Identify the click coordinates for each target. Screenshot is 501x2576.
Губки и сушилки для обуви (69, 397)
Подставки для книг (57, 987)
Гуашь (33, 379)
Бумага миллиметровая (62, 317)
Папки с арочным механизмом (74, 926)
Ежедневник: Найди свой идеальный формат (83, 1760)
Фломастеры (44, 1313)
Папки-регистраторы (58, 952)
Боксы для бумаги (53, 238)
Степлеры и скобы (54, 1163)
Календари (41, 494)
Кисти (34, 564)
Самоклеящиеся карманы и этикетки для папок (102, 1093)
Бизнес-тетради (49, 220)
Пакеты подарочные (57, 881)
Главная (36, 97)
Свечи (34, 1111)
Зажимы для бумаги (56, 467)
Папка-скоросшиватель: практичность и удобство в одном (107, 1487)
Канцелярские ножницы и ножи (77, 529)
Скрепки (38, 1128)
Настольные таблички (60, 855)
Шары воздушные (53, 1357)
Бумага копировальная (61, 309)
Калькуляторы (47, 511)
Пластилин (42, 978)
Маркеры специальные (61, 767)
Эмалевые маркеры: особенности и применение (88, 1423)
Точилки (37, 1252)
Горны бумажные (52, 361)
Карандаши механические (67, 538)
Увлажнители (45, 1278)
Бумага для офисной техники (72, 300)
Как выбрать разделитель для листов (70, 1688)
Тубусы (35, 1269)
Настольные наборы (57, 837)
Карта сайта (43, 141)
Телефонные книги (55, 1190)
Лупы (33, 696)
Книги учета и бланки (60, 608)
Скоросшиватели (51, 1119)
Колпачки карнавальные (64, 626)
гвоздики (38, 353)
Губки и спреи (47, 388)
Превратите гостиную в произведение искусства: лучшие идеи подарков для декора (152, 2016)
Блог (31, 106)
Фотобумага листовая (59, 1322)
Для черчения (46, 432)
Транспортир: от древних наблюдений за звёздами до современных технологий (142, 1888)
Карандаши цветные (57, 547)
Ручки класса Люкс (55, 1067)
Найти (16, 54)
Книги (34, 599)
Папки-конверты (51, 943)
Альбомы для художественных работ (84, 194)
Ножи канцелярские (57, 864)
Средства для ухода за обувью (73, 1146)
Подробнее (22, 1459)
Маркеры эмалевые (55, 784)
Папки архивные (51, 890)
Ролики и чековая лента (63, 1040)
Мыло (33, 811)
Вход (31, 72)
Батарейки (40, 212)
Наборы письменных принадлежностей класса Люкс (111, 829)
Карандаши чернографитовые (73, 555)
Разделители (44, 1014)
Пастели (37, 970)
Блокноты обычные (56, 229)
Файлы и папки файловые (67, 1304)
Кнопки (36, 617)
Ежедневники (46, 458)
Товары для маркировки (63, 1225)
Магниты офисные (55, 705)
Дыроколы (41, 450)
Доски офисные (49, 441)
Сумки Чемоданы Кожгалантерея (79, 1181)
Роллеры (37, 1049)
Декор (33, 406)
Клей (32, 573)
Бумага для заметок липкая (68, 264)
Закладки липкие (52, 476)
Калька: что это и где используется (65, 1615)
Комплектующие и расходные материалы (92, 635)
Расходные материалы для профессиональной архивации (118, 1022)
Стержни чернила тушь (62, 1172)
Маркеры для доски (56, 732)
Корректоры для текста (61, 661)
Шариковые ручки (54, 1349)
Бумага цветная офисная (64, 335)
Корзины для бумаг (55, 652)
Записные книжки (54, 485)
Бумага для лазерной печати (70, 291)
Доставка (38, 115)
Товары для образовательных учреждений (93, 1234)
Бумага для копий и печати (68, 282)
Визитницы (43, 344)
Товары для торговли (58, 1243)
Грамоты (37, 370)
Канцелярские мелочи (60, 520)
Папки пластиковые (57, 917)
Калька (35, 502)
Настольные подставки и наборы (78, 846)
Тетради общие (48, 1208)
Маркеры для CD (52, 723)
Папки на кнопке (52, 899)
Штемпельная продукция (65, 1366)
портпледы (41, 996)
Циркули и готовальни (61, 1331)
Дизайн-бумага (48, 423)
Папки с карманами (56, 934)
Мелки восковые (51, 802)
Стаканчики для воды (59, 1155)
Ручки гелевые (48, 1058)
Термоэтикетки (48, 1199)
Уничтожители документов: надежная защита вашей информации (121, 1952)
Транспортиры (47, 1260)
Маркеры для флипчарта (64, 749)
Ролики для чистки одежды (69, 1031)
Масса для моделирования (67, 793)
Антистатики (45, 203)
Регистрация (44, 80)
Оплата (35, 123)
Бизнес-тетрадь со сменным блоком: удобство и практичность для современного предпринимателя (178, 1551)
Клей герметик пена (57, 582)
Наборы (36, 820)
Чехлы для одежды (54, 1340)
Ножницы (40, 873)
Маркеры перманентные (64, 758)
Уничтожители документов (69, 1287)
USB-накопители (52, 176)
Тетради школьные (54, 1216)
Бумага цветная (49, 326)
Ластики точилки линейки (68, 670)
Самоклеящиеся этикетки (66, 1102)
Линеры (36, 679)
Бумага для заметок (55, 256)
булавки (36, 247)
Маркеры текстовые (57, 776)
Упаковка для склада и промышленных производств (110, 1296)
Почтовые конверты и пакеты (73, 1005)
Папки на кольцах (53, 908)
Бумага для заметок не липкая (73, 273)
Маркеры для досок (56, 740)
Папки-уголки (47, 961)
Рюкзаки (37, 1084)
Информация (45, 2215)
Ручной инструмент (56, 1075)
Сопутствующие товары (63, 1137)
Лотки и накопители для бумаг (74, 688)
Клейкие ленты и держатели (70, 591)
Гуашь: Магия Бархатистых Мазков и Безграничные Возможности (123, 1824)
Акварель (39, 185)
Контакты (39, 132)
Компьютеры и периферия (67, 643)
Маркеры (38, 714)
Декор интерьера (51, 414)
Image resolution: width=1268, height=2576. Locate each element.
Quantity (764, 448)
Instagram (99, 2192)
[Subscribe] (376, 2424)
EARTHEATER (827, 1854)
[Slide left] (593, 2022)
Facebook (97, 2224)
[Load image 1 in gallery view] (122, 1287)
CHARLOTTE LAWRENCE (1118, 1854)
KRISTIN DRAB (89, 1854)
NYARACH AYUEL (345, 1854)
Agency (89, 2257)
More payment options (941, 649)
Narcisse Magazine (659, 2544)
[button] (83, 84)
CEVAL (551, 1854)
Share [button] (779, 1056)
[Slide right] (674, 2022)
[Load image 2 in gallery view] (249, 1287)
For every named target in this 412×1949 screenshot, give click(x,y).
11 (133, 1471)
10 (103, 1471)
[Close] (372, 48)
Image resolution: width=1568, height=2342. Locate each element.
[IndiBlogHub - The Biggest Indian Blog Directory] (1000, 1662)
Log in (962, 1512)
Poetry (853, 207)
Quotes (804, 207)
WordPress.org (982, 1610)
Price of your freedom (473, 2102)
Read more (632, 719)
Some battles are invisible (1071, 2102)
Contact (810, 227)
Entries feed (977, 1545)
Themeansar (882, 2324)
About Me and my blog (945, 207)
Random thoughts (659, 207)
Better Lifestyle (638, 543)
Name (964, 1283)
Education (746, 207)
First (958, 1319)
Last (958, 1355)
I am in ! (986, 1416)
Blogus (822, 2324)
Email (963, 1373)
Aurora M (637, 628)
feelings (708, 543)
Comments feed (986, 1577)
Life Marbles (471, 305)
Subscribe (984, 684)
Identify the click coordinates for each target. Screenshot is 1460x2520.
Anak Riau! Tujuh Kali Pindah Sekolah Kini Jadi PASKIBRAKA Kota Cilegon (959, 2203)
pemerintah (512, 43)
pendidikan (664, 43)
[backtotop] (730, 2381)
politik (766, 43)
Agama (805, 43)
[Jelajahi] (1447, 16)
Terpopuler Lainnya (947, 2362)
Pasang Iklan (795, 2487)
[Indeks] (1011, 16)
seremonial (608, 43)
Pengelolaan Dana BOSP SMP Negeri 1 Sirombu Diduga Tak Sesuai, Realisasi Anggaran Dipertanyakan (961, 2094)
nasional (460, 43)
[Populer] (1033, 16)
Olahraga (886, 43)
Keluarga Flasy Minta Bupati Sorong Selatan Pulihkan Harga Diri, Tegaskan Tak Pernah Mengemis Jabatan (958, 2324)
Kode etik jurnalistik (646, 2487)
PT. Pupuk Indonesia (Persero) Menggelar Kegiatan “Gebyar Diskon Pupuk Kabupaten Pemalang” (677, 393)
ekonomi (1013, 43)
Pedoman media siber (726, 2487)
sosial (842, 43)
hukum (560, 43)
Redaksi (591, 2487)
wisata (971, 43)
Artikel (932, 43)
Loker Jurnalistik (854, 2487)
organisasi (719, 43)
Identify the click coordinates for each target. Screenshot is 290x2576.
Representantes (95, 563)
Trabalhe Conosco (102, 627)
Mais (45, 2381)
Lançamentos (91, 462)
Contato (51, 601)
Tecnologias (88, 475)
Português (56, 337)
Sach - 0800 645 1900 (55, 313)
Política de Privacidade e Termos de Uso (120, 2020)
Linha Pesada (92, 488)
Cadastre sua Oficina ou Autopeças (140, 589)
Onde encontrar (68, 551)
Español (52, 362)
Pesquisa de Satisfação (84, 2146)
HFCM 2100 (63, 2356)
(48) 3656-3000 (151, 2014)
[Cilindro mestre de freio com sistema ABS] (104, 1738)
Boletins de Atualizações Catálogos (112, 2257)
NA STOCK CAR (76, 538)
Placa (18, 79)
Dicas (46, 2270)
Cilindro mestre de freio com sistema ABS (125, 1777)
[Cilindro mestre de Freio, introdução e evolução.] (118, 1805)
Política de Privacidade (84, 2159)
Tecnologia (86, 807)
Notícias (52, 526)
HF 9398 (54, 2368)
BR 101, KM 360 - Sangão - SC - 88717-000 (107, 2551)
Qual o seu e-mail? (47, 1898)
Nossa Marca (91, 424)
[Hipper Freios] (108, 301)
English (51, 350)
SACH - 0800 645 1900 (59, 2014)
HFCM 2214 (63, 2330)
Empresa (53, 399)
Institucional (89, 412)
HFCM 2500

**Work to complete**. Transcribe each line of the data above, unaltered, from the one where "[Indeks] (1011, 16)" appears to the one where "Pesquisa de Satisfação (84, 2146)" appears, inclusive of both.

**The answer**.
[Indeks] (1011, 16)
seremonial (608, 43)
Pengelolaan Dana BOSP SMP Negeri 1 Sirombu Diduga Tak Sesuai, Realisasi Anggaran Dipertanyakan (961, 2094)
nasional (460, 43)
[Populer] (1033, 16)
Olahraga (886, 43)
Keluarga Flasy Minta Bupati Sorong Selatan Pulihkan Harga Diri, Tegaskan Tak Pernah Mengemis Jabatan (958, 2324)
Kode etik jurnalistik (646, 2487)
PT. Pupuk Indonesia (Persero) Menggelar Kegiatan “Gebyar Diskon Pupuk Kabupaten Pemalang” (677, 393)
ekonomi (1013, 43)
Pedoman media siber (726, 2487)
sosial (842, 43)
hukum (560, 43)
Redaksi (591, 2487)
wisata (971, 43)
Artikel (932, 43)
Loker Jurnalistik (854, 2487)
organisasi (719, 43)
Identify the click coordinates for each target. Screenshot is 290x2576.
Representantes (95, 563)
Trabalhe Conosco (102, 627)
Mais (45, 2381)
Lançamentos (91, 462)
Contato (51, 601)
Tecnologias (88, 475)
Português (56, 337)
Sach - 0800 645 1900 (55, 313)
Política de Privacidade e Termos de Uso (120, 2020)
Linha Pesada (92, 488)
Cadastre sua Oficina ou Autopeças (140, 589)
Onde encontrar (68, 551)
Español (52, 362)
Pesquisa de Satisfação (84, 2146)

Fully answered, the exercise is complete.